Work request a: Reproduce the records from the line containing "Find the location" down to the end of the records, switching "particular" to "specific" and keeping everything else unchanged. Omit the pictures.

Yetunde Barnabas is a Nigerian model, beauty queen, actress and film producer. She initially gained recognition as the winner of The Most Beautiful Girl in Abuja pageant in 2017 and was crowned Miss Tourism Nigeria in 2019. She is best known for her role as Miss Pepeiye on Nigeria's long-running sitcom,  Papa Ajasco and Company, as well as several leading roles in the Yoruba movie industry.
She married Nigerian professional footballer Peter Olayinka who currently plays as a striker for Slavia Prague in Czech Republic.

Early life

Yetunde Barnabas was born on August 30, 1990, in Ilorin, Kwara state, though her family is originally from Kogi State. Barnabas grew up in Abuja, and after her secondary school education at the Kings of Kings Secondary School, she attended Seriki Olopolo Production and Royal Arts Academy where she honed her acting skills.

Career
Yetunde Barnabas began her modeling career when she registered for the Miss Olokun beauty pageant in 2013, a competition, which she went on to win. She also competed in other smaller pageants, including the Miss Live Your Dream in 2014, but it was her participation in the Most Beautiful Girl in Abuja pageant that gained her notoriety. In 2016, Barnabas registered for the 2017 Most Beautiful Girl in Abuja competition, which she won and as a result, she a national endorsement deal with Multichoice/DSTV. She was also made a brand ambassador for an Abuja-based estate management firm.

Work request b:
Answer these questions from the text about Yetunde Barnabas:
(i) In what city was she born?
(ii) Which beauty pageant did she win in 2013?
(iii) For which club does her husband currently play?

The data:

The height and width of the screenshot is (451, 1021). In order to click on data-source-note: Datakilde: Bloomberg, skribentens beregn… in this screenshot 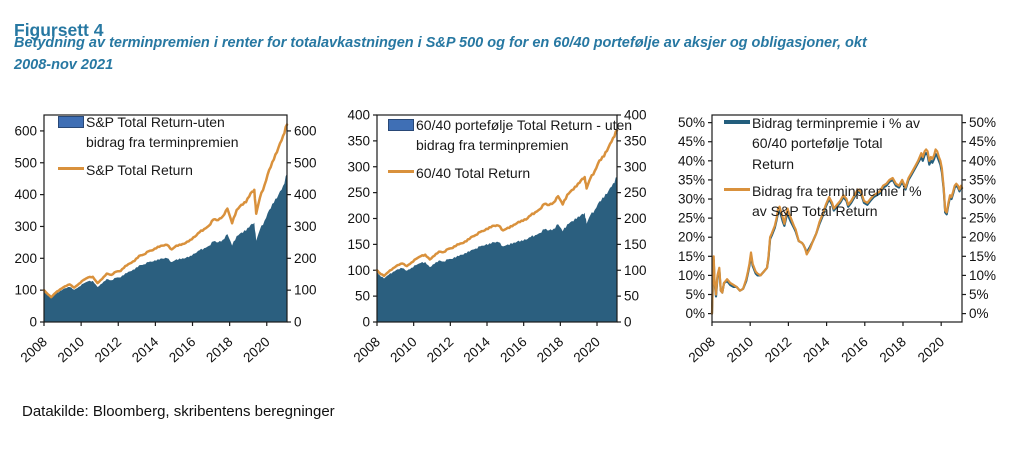, I will do `click(178, 412)`.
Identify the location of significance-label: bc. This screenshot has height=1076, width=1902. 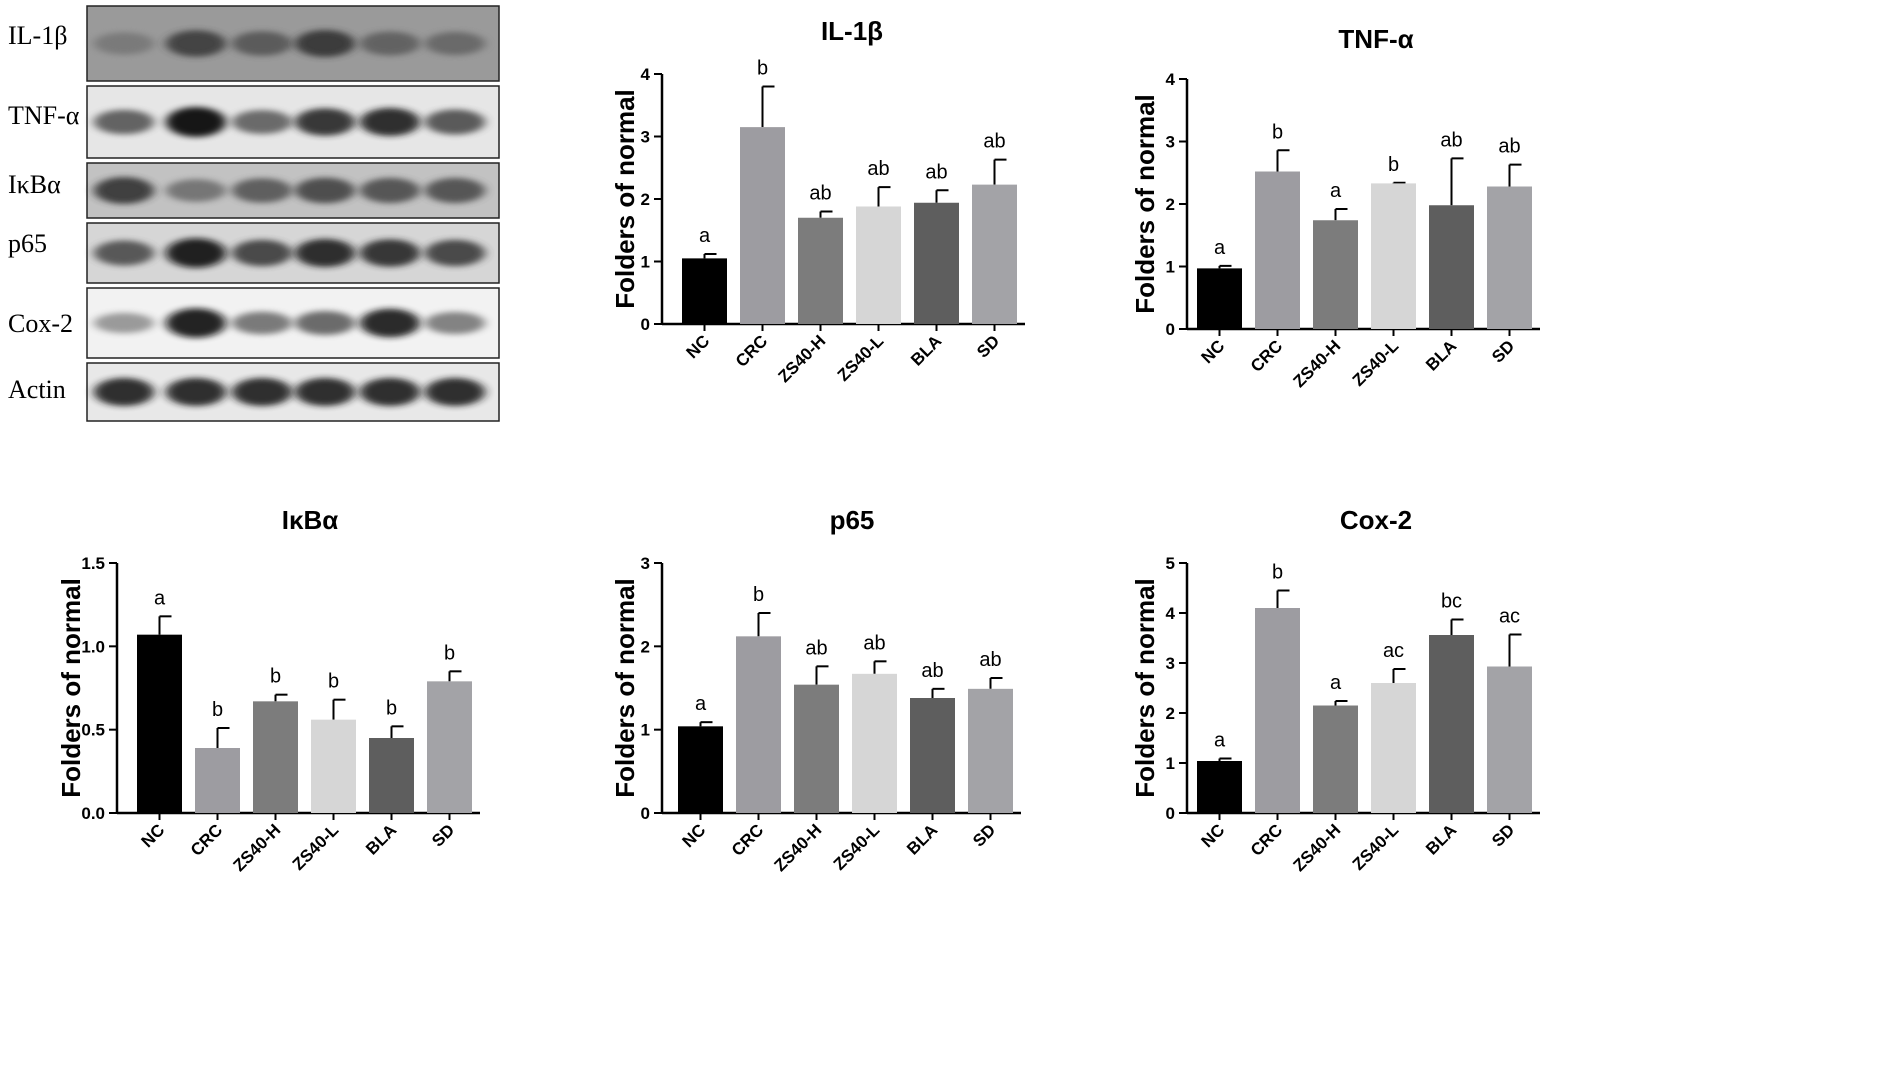
(1452, 602).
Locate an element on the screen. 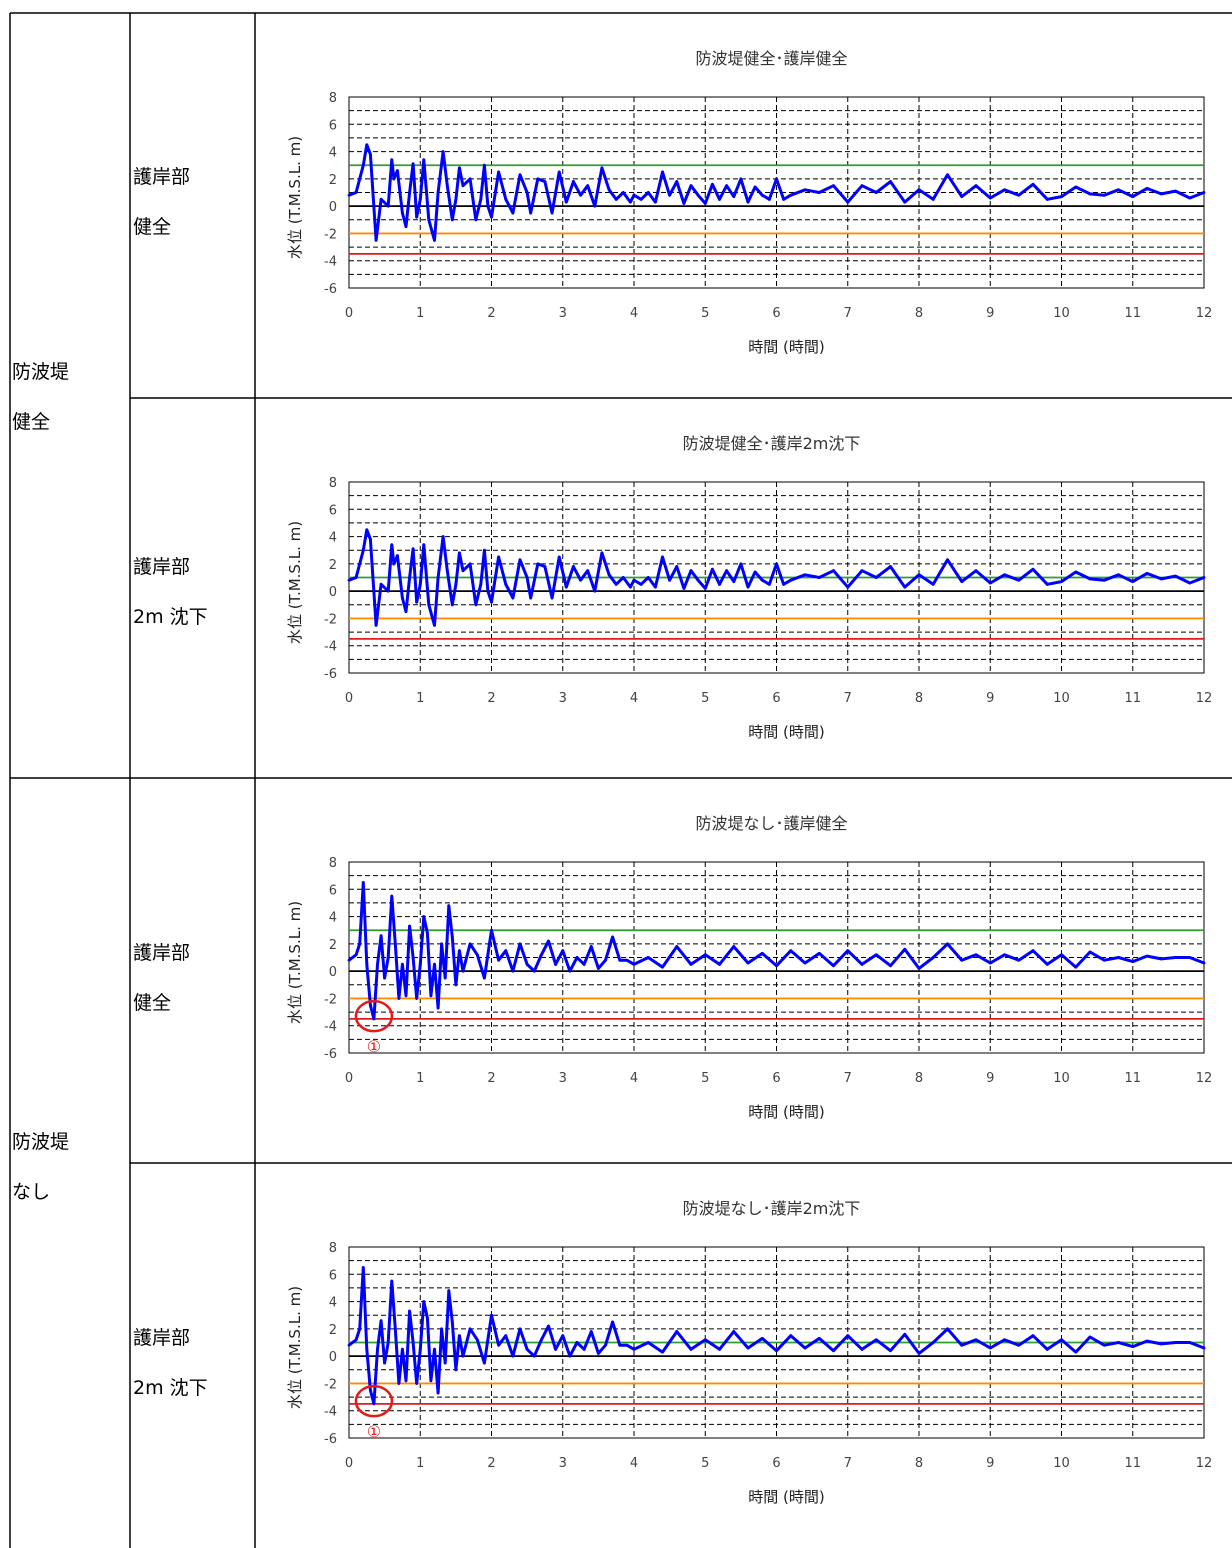  breakwater-label-line1: 防波堤 is located at coordinates (41, 1142).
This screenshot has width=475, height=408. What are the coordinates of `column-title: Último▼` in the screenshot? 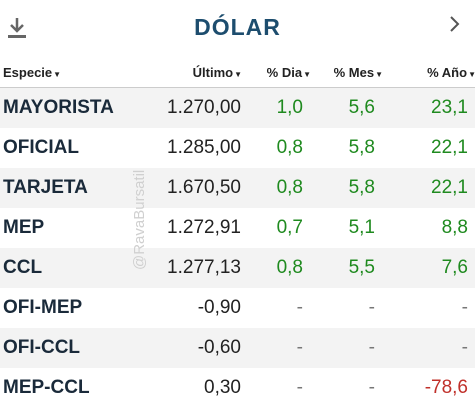 It's located at (218, 72).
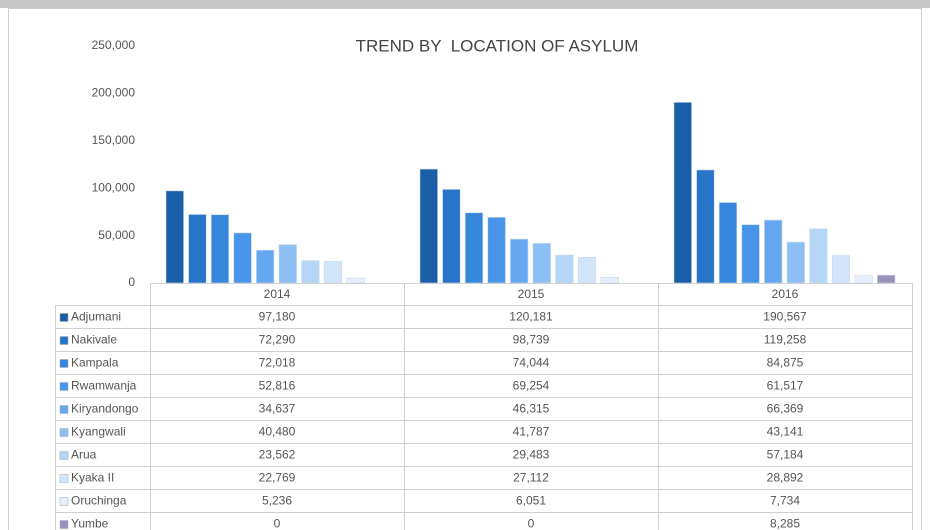 The image size is (930, 530). What do you see at coordinates (786, 294) in the screenshot?
I see `column-header: 2016` at bounding box center [786, 294].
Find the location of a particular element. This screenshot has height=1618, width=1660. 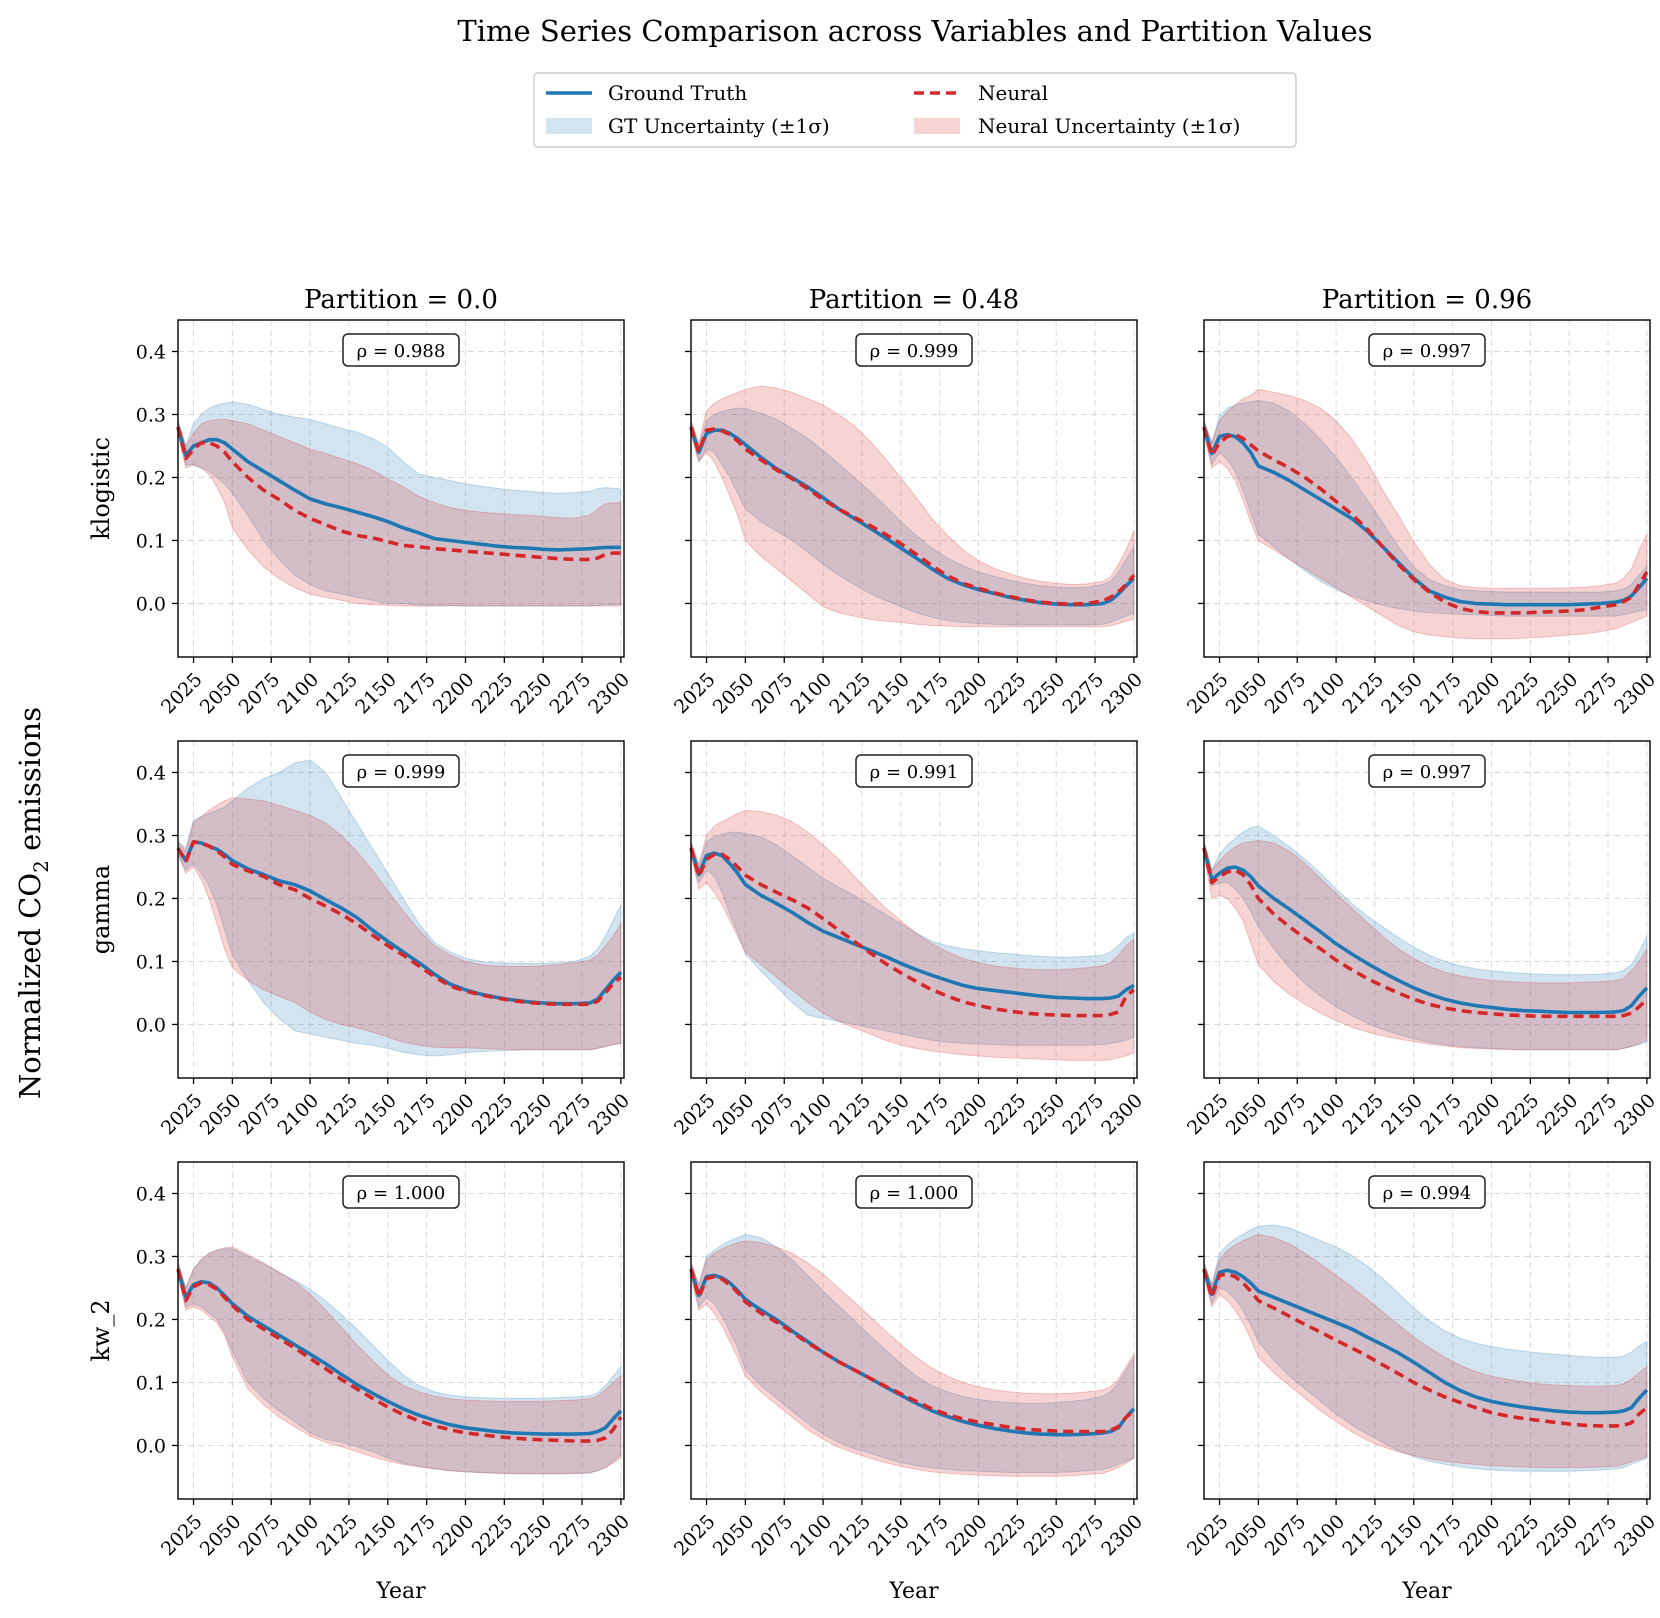

correlation-label: ρ = 0.991 is located at coordinates (914, 772).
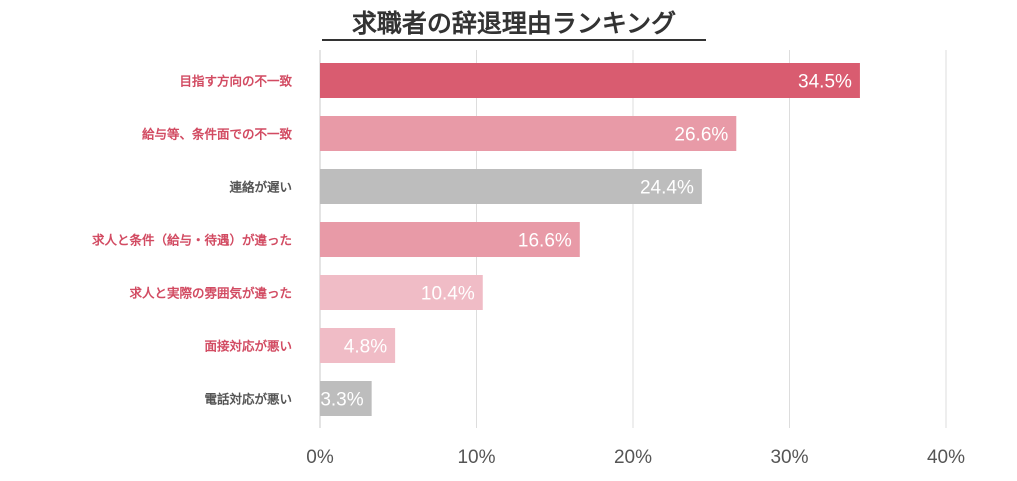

Exercise output a:
Find the location of a specific element. This screenshot has height=1618, width=1660. 

correlation-label: ρ = 0.991 is located at coordinates (914, 772).

Exercise output b:
(i) Ilorin, Kwara State
(ii) Miss Olokun
(iii) Slavia Prague